WHAT YOU SHOULD DO: Could you set down the listing below exactly, leaving out its pictures?

:: RECORDS SHOWN ::

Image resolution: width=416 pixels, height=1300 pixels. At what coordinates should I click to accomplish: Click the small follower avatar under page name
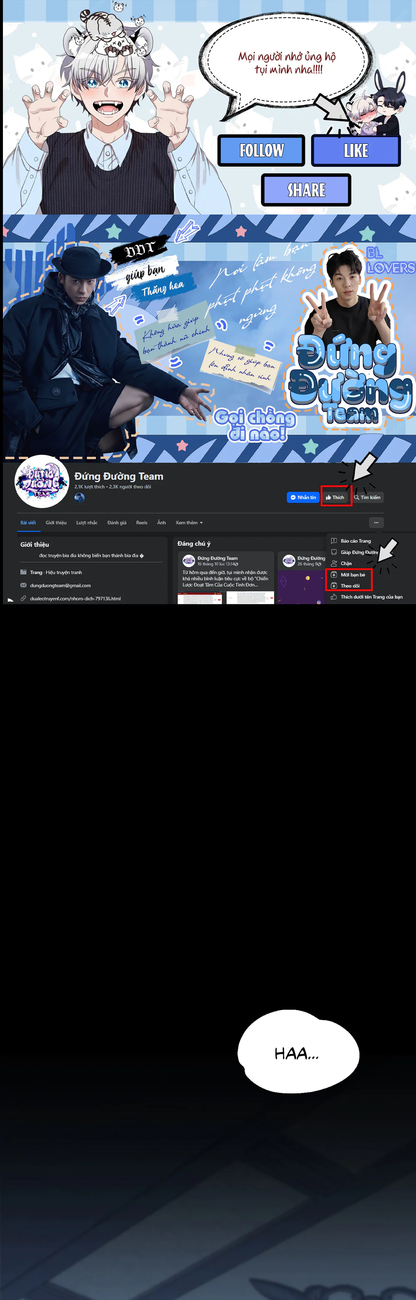click(x=79, y=497)
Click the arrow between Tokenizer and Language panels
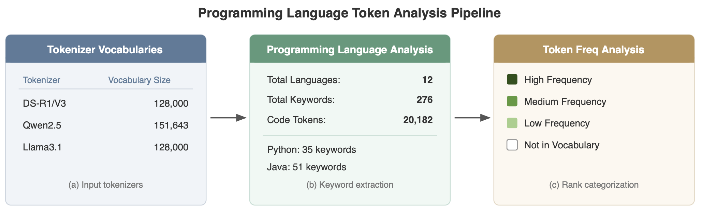Viewport: 702px width, 214px height. pos(228,118)
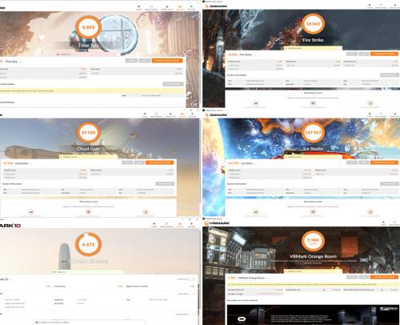The height and width of the screenshot is (325, 400).
Task: Open Benchmarks icon in Time Spy window
Action: point(151,7)
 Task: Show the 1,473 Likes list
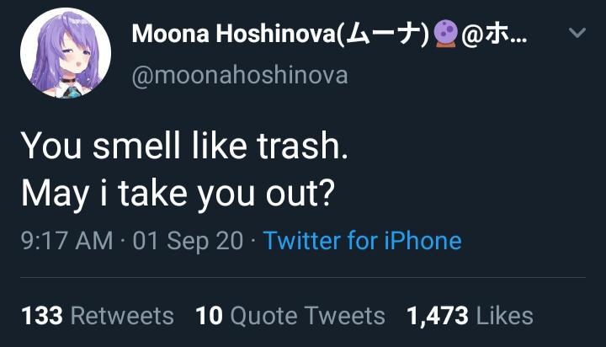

:::

RESPONSE FOR THIS EXERCISE:
Image resolution: width=416 pixels, height=1300 pixels. At what coordinates should I click to accomplish: Click the small follower avatar under page name
click(x=79, y=497)
Click the arrow between Tokenizer and Language panels
Viewport: 702px width, 214px height. pos(228,118)
The height and width of the screenshot is (325, 400).
Task: Open Benchmarks icon in Time Spy window
Action: point(151,7)
 Task: Show the 1,473 Likes list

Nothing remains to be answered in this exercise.